SUPPLIED PASSAGE -
- - - - -
Bankruptcy - Hon. James D. Walker, Jr. and Amber Nickell

Publication year2011

Bankruptcy

by Hon. James D. Walker, Jr.* and Amber Nickell**

I. Introduction

The past few years have been somewhat uneventful in terms of the development of bankruptcy law in Eleventh Circuit courts.1 The year 2010 was no exception. The lack of significant cases in the lower courts, however, has been offset by notable activity in the Supreme Court ofthe United States, which has decided five bankruptcy cases since last year's Survey.
- - - - -
EXTRACTED ENTRIES -
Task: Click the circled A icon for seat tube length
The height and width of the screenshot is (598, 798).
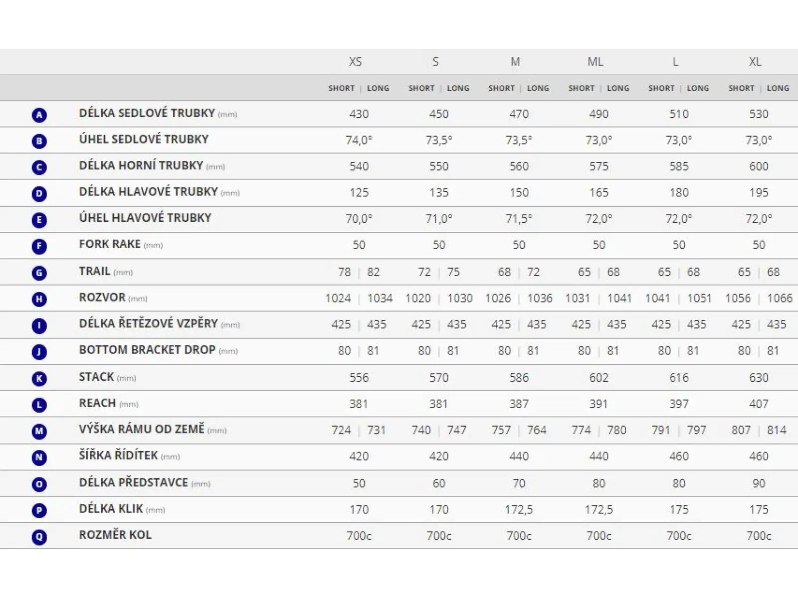Action: (39, 115)
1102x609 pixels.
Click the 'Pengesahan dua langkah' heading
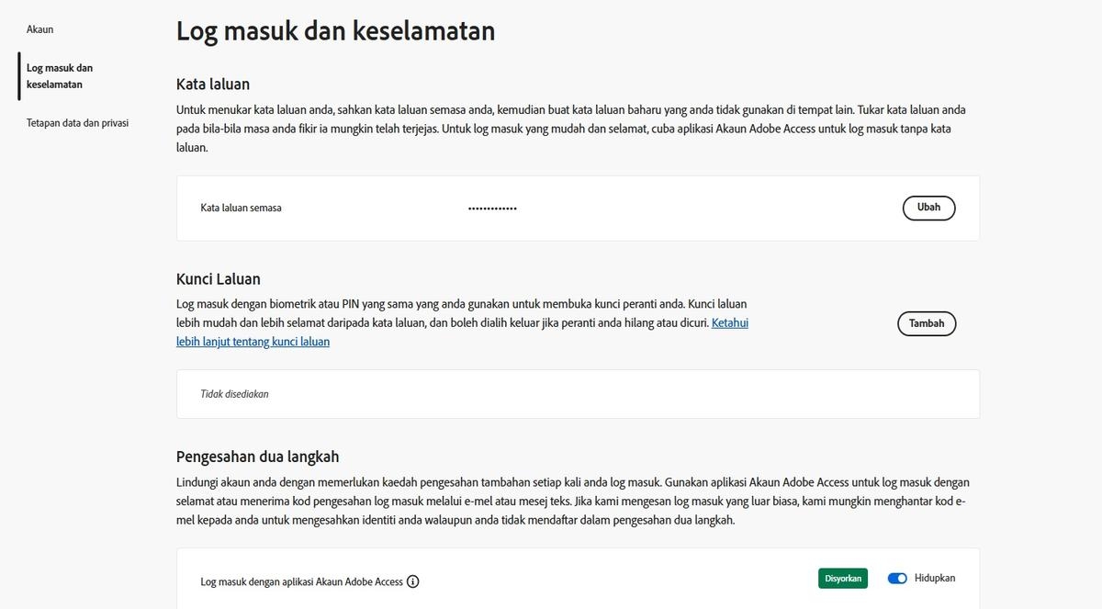tap(258, 456)
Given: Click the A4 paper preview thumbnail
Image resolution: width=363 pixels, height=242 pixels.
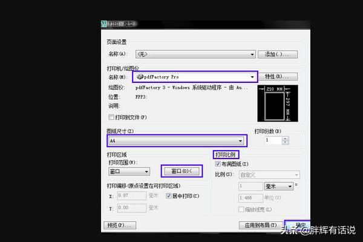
- - - - -
PROBLEMS TO WORK ON -
**a)** Output the bankruptcy passage from "Publication year2011" up to and including "last year's Survey.", copied word for word.
**b)** Rewrite the rows above with "Click" renamed to "Select" wherever it occurs, keeping everything else unchanged and leaving out the pictures.

SOLUTIONS TO EACH TASK -
**a)**
Publication year2011

Bankruptcy

by Hon. James D. Walker, Jr.* and Amber Nickell**

I. Introduction

The past few years have been somewhat uneventful in terms of the development of bankruptcy law in Eleventh Circuit courts.1 The year 2010 was no exception. The lack of significant cases in the lower courts, however, has been offset by notable activity in the Supreme Court ofthe United States, which has decided five bankruptcy cases since last year's Survey.

**b)**
Task: Select the circled A icon for seat tube length
The height and width of the screenshot is (598, 798).
Action: (39, 115)
1102x609 pixels.
Select the 'Pengesahan dua langkah' heading
tap(258, 456)
Given: Select the A4 paper preview thumbnail
Image resolution: width=363 pixels, height=242 pixels.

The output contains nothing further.